EXERCISE INSTRUCTIONS: Update the items from the line with "The height and width of the screenshot is (419, 1568)." to the line with "click(273, 230)", changing "plane icon" to "airplane icon" and leaving everything else the same.

RECORD EXTRACTS:
========================

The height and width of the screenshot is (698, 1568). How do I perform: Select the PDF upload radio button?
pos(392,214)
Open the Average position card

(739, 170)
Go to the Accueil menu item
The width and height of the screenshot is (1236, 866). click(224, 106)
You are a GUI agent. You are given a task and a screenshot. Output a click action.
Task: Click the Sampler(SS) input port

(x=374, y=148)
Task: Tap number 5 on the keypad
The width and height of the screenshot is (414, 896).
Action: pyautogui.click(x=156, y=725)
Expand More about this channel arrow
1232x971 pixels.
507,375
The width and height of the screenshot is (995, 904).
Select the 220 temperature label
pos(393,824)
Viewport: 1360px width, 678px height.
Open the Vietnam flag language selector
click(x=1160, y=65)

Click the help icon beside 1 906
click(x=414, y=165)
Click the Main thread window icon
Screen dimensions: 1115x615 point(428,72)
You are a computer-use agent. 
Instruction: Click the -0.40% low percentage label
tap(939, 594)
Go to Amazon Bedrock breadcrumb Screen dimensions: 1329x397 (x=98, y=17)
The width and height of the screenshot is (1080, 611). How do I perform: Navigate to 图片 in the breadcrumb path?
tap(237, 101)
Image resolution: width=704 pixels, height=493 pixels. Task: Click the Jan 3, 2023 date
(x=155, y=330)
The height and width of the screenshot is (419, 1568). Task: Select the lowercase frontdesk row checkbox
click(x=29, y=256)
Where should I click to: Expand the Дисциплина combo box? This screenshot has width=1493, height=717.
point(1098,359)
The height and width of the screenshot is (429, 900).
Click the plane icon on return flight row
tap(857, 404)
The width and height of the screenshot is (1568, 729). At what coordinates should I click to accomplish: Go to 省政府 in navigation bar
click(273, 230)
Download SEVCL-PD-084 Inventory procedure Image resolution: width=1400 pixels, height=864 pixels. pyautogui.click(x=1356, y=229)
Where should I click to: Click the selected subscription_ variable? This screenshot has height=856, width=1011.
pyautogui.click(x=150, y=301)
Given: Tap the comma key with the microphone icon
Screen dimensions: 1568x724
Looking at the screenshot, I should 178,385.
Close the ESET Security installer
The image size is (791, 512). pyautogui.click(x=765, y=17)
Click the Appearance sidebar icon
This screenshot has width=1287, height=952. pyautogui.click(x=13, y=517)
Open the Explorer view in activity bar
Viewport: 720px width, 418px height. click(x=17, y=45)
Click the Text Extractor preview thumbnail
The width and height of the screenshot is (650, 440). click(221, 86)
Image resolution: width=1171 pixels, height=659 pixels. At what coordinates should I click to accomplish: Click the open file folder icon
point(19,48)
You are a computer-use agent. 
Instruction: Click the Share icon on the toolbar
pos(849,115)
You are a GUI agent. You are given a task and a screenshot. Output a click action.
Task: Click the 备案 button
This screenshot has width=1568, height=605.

========================

EXERCISE ANSWER:
The height and width of the screenshot is (419, 1568). Task: Select the lowercase frontdesk row checkbox
click(x=29, y=256)
Where should I click to: Expand the Дисциплина combo box? This screenshot has width=1493, height=717.
point(1098,359)
The height and width of the screenshot is (429, 900).
Click the airplane icon on return flight row
tap(857, 404)
The width and height of the screenshot is (1568, 729). At what coordinates should I click to accomplish: Go to 省政府 in navigation bar
click(273, 230)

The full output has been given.